::: EXERCISE MATERIALS :::

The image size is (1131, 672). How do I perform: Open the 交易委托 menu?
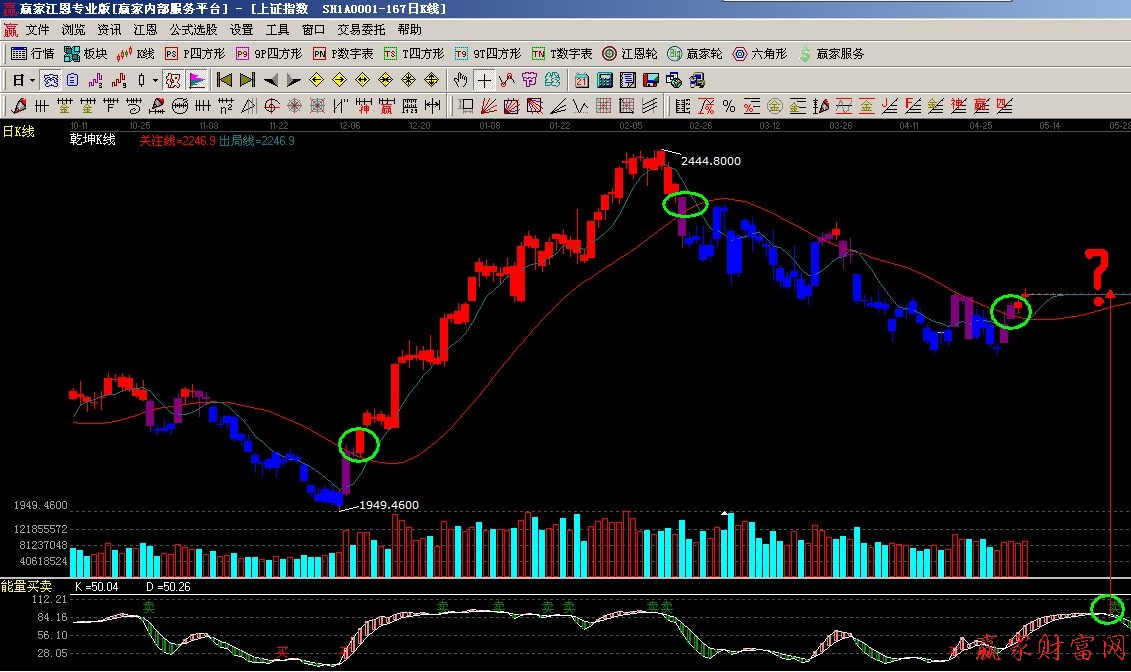click(x=360, y=30)
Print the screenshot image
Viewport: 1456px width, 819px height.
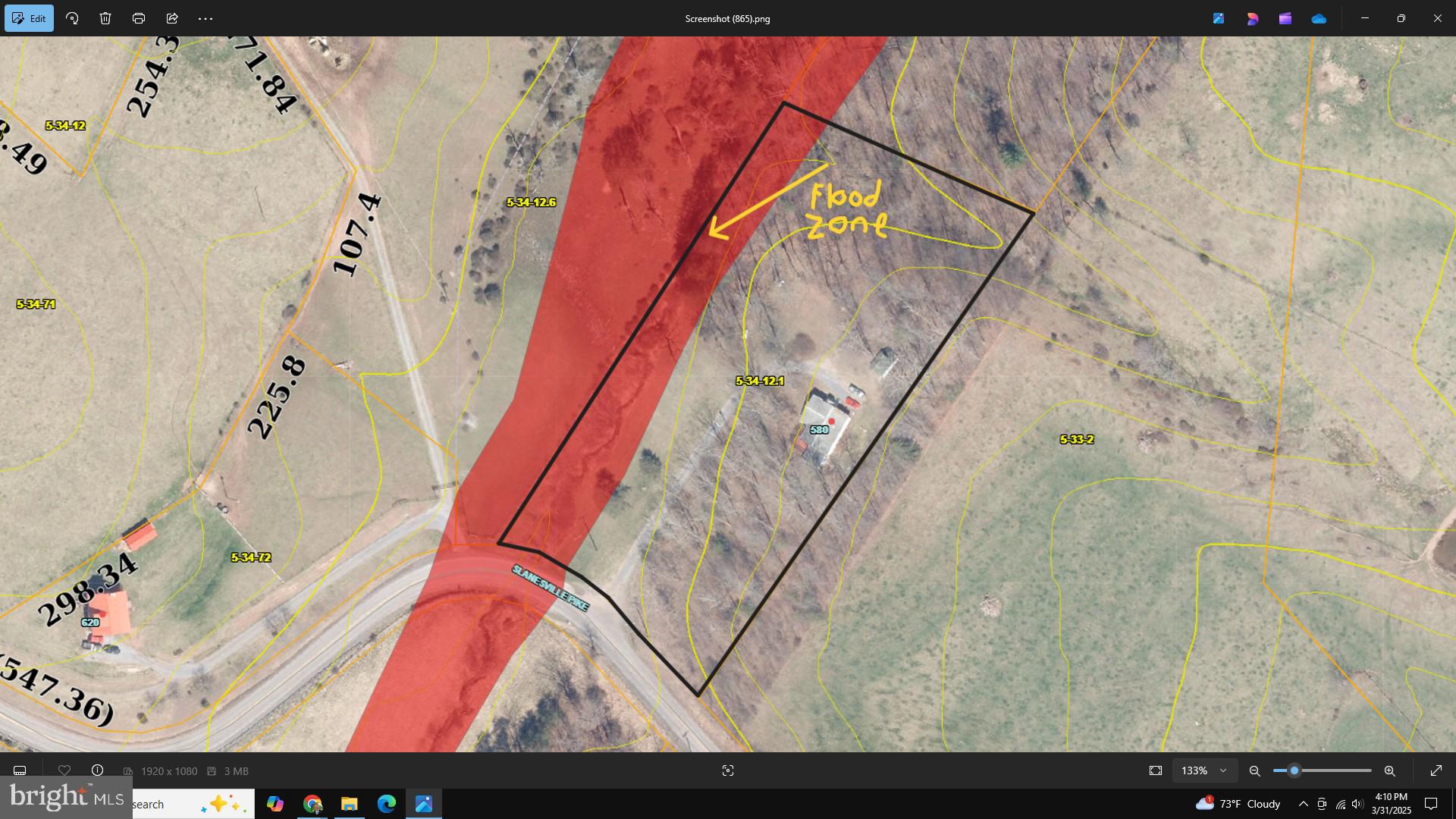pyautogui.click(x=139, y=18)
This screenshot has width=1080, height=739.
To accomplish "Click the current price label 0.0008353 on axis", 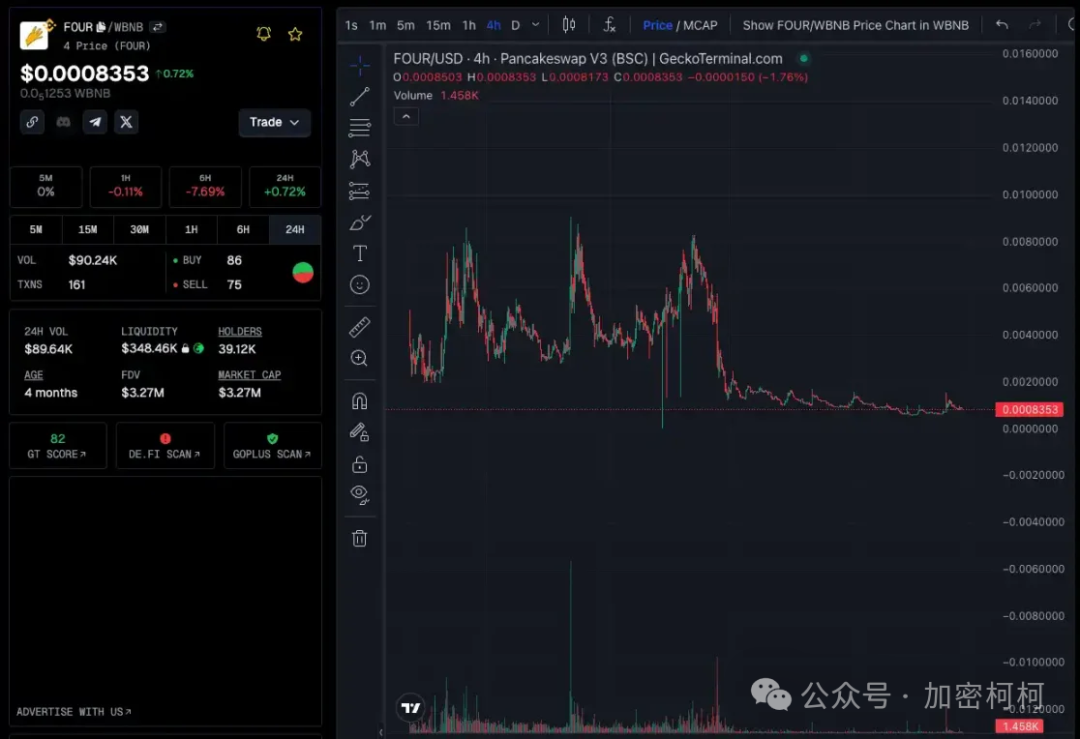I will [x=1027, y=409].
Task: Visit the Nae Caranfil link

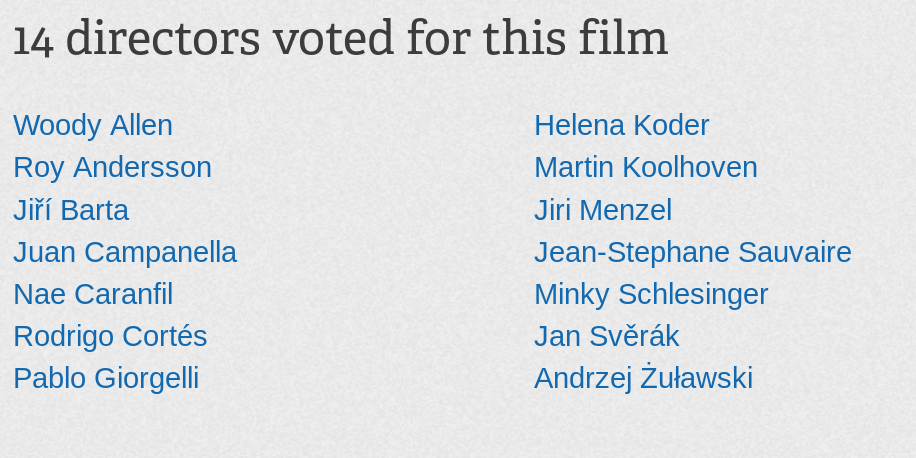Action: (93, 294)
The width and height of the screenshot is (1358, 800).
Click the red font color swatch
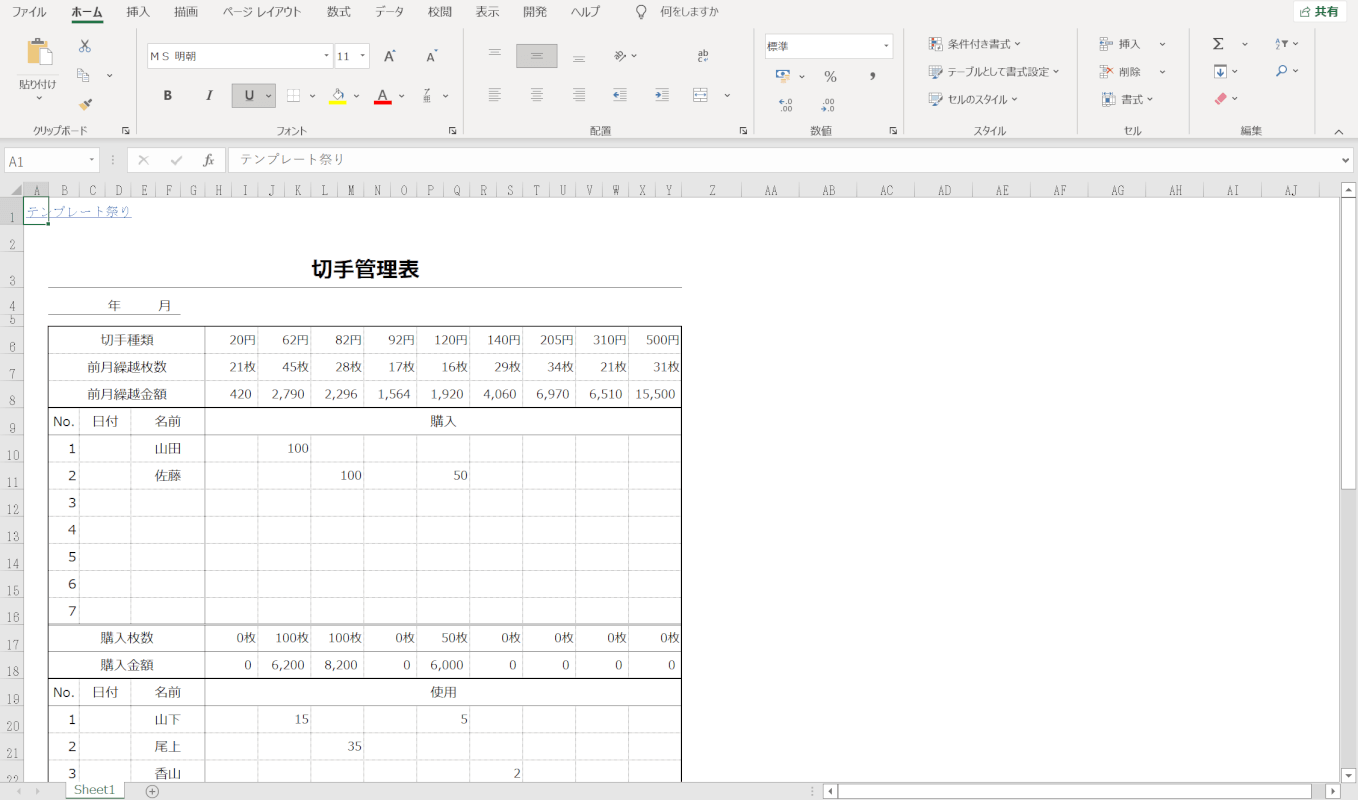click(x=382, y=96)
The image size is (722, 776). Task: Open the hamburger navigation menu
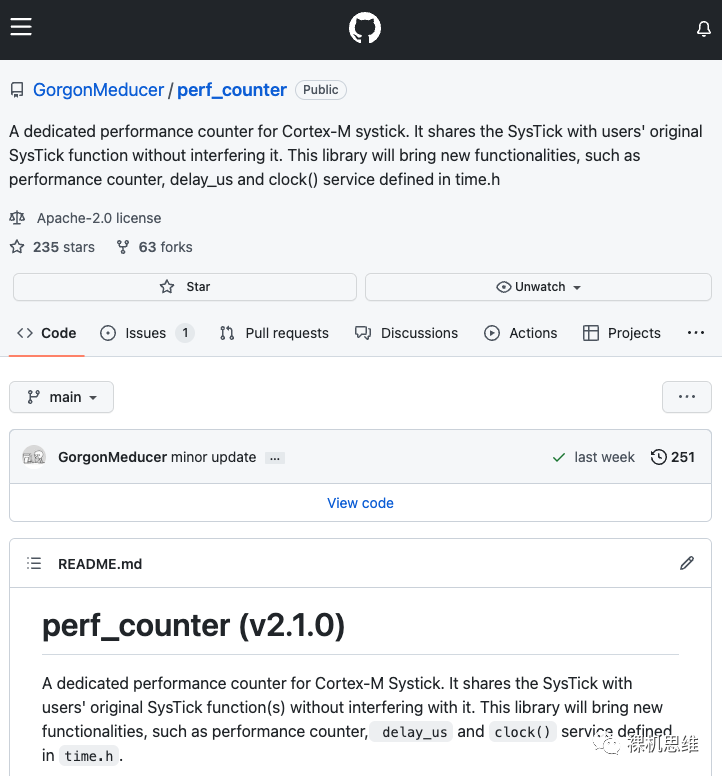[21, 27]
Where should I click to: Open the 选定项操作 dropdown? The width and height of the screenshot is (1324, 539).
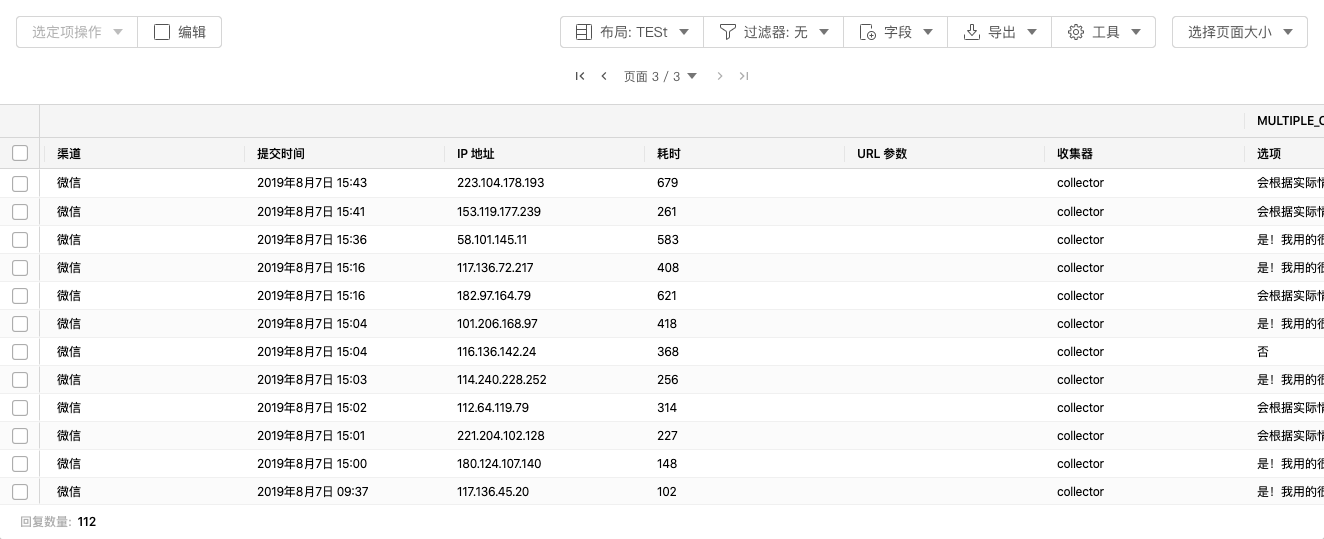coord(77,32)
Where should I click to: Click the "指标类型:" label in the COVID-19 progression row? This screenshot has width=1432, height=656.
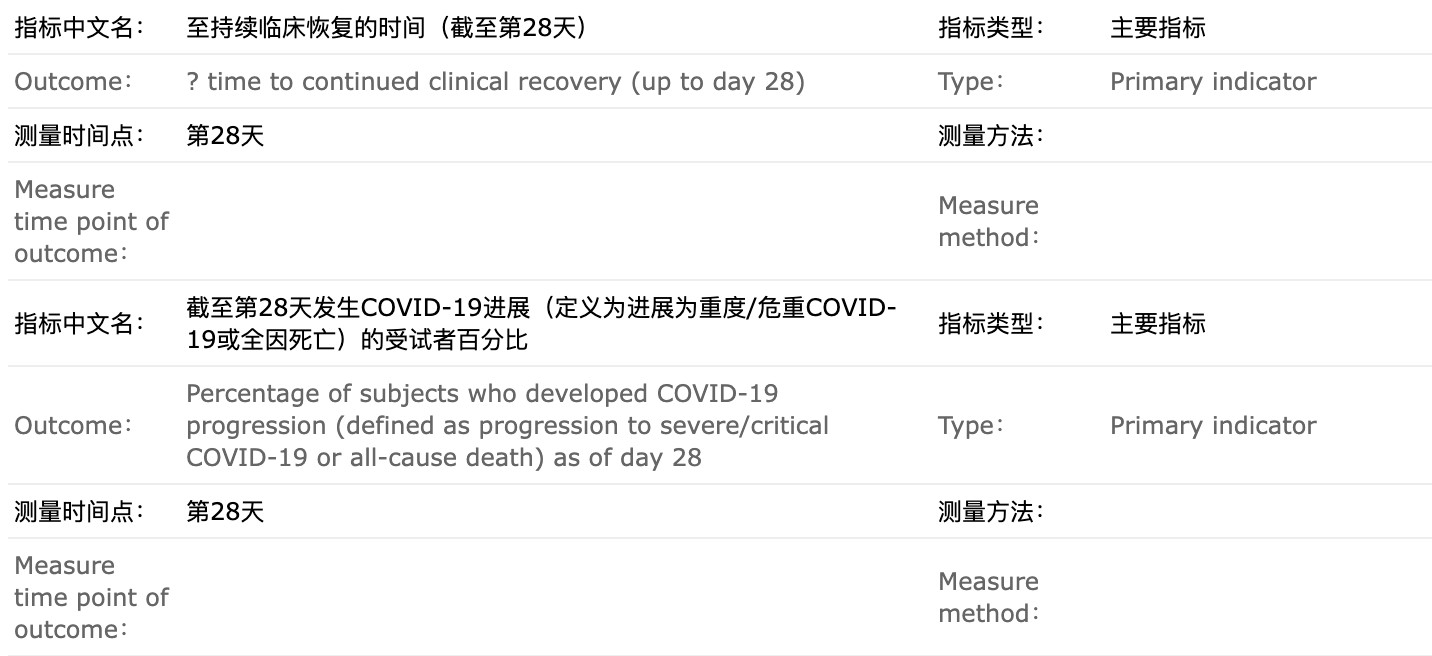point(990,323)
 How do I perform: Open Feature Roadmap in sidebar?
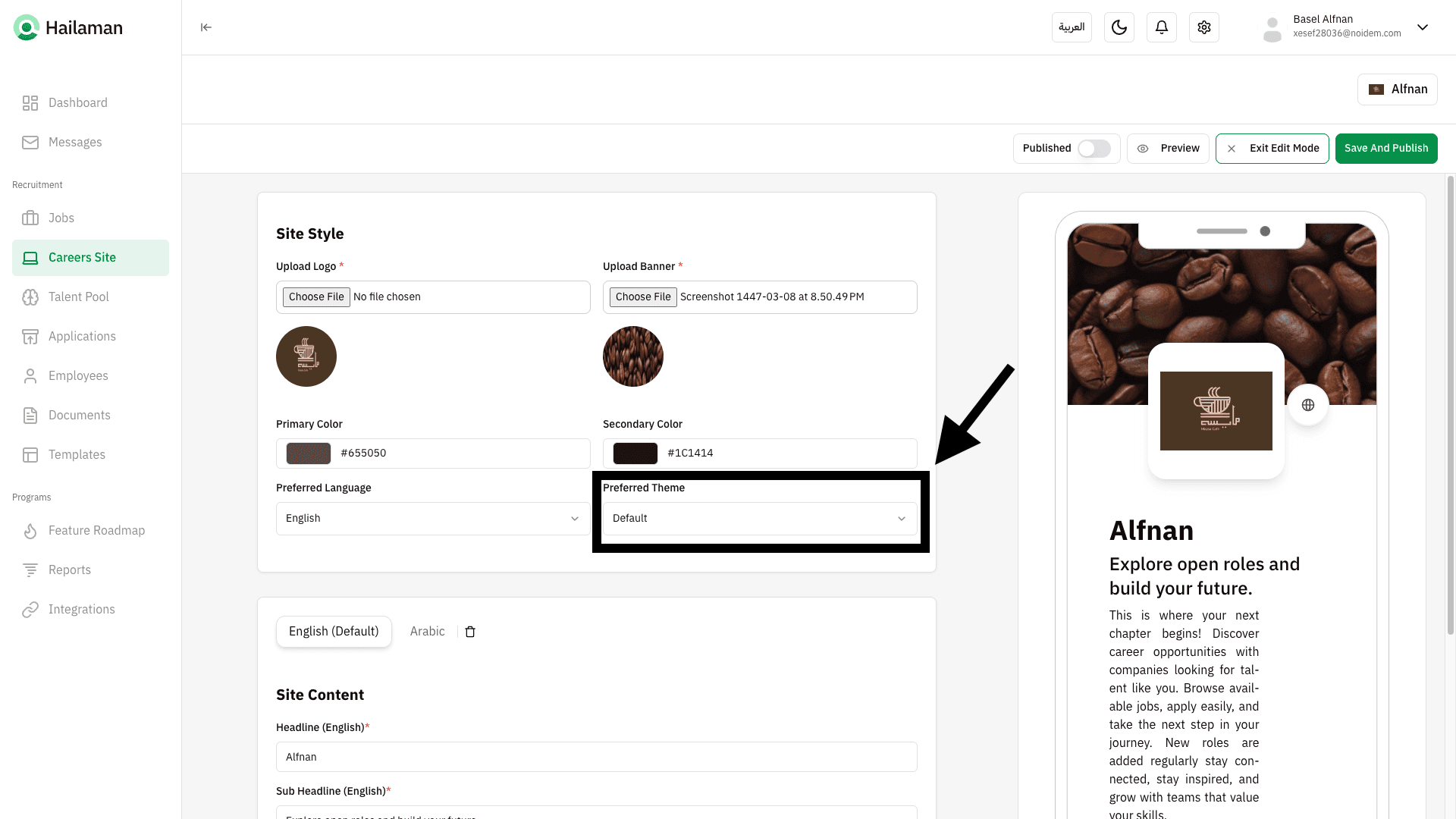pyautogui.click(x=96, y=531)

:::

Rewrite everything from the first of the rows down to and including the line that contains "pyautogui.click(x=139, y=18)" as a numbered list, leaving out any blank lines. Omit the pictures from your answer.

1. The image size is (1131, 672). How do I perform: Open the 交易委托 menu?
2. click(x=360, y=30)
3. Print the screenshot image
4. Viewport: 1456px width, 819px height.
5. pyautogui.click(x=139, y=18)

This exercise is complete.